Over the past thirteen years, more than 430 students have participated in the Vermont Brain Bee, which
has inspired many to pursue neuroscience as a career. This annual neuroscience competition for teens is
affiliated with both the U.S.A. Brain Bee and International Brain Bee. The Vermont Brain Bee is one of
200 chapters in more than 50 regions in six continents worldwide. (Find info at vermontbrainbee.com)
The 2022 Vermont Brain Bee participants, who came from Essex High School, Milton High School,
Rice Memorial High School, Saint Johnsbury Academy, and South Burlington High School, participated
in a written quiz, a practical exam with real brain specimens, and two oral competition rounds. All the
questions posed are selected from the Society for Neuroscience primer, titled “Brain Facts.”
During the first Oral Round, participants answered three sets of 10 questions each, and wrote their
answers on separate answer sheets in a “Final Jeopardy” fashion. The final Oral Round determined the
13th Annual Vermont Brain Bee winner.
“It always gives me such a strong sense of pride to see our Vermont community represented by such
intelligent young people and this year, they exceeded even my highest expectations,” said Nathan
Jebbett, Ph.D., UVM assistant professor of neurological sciences.
In addition to the competitive exams, students learned more about neuroscience. Sharon Leach, Ph.D.,
a neuropsychologist, along with Feyza Basoglu, M.D., a pediatric psychiatrist, led students through
neurological and psychiatric case presentations, including vignettes of a case of schizophrenia and a case
of autism spectrum disorder. “Pre-recorded videos allowed students to listen to symptoms presented in
an interview format,” said Leach, adding, “They also were given the chance to consider additional
diagnostic test results.”
Ellen McGinnis, Ph.D., UVM assistant professor of psychiatry, delivered a keynote presentation on
“Teenage Well-being: Neuroscience, Epigenetics & Physiology,” The event closed with a panel of
UVM neuroscience undergraduate and graduate students, as well as medical students, who discussed
studying science, applying to college, graduate and medical school, and researching potential careers.
Hiba Ali, a South Burlington High School senior, was the overall winner. Uma Chirkova, a sophomore
from St. Johnsbury Academy took second place and Deepika Muthuswamy earned third place,
“Having an in-person Brain Bee was very exciting and the whole experience reminded me of why I love
learning about the brain,” said Muthuswamy.
On April 9, 2022, the U.S.A. Brain Bee Championships were held remotely for all the high school
chapter winners from 44 cities and 30 states, including Hiba Ali representing Vermont. They all took the
paper-and-pencil exam in their respective locations.
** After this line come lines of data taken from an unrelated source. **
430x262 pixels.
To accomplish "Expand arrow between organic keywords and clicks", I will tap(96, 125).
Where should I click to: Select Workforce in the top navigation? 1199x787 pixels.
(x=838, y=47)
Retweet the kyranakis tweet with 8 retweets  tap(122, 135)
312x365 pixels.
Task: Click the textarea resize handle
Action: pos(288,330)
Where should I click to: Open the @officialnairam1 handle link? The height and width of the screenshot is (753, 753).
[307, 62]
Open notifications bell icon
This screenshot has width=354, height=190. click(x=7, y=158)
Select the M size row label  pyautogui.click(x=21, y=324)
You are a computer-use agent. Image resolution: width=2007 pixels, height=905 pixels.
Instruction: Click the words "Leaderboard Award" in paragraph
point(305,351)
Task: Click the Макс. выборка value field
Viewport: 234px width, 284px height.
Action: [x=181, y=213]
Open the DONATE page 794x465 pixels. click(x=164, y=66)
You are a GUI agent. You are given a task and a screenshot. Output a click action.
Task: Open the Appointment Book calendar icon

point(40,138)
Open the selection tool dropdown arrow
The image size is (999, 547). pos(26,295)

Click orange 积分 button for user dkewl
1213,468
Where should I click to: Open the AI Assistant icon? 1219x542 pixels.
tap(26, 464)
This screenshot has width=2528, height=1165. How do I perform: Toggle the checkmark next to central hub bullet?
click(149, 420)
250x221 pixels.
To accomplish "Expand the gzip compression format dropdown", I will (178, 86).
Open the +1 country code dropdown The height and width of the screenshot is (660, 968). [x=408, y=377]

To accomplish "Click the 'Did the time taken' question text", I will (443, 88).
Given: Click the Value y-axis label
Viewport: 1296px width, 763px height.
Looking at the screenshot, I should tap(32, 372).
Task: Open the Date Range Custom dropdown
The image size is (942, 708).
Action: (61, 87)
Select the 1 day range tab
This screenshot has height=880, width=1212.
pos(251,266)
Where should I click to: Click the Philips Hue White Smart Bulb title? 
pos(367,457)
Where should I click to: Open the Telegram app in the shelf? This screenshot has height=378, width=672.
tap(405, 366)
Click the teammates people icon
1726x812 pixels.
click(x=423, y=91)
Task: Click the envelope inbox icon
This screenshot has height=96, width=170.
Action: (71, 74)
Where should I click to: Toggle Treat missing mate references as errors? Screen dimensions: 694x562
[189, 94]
Ali completed the 130-multiple-choice-question
exam with Lisa Bernardin, Vermont Brain Bee founder and coordinator, as her proctor. Ali finished the
exam in less time than was allotted. She found the neuroanatomy section to be the most difficult and the
portion on differential diagnosis to be the most exciting and easiest due to what she learned during the
Vermont Brain Bee’s neurological and psychiatric case presentation session.
On May 4, the winner of the U.S.A. Championships, who will represent the U.S.A. at the World Brain
Bee Championships in July 2022, will be announced. This event was originally scheduled to be held in
Paris, France, but was altered to be virtual due to COVID-19.
“The Vermont Brain Bee has been one of the most incredible academic experiences of my high school
career,” said Ali. “[It] has made learning about the brain exciting and accessible. I’m grateful for this
opportunity and am excited to continue learning about the brain in the upcoming years.”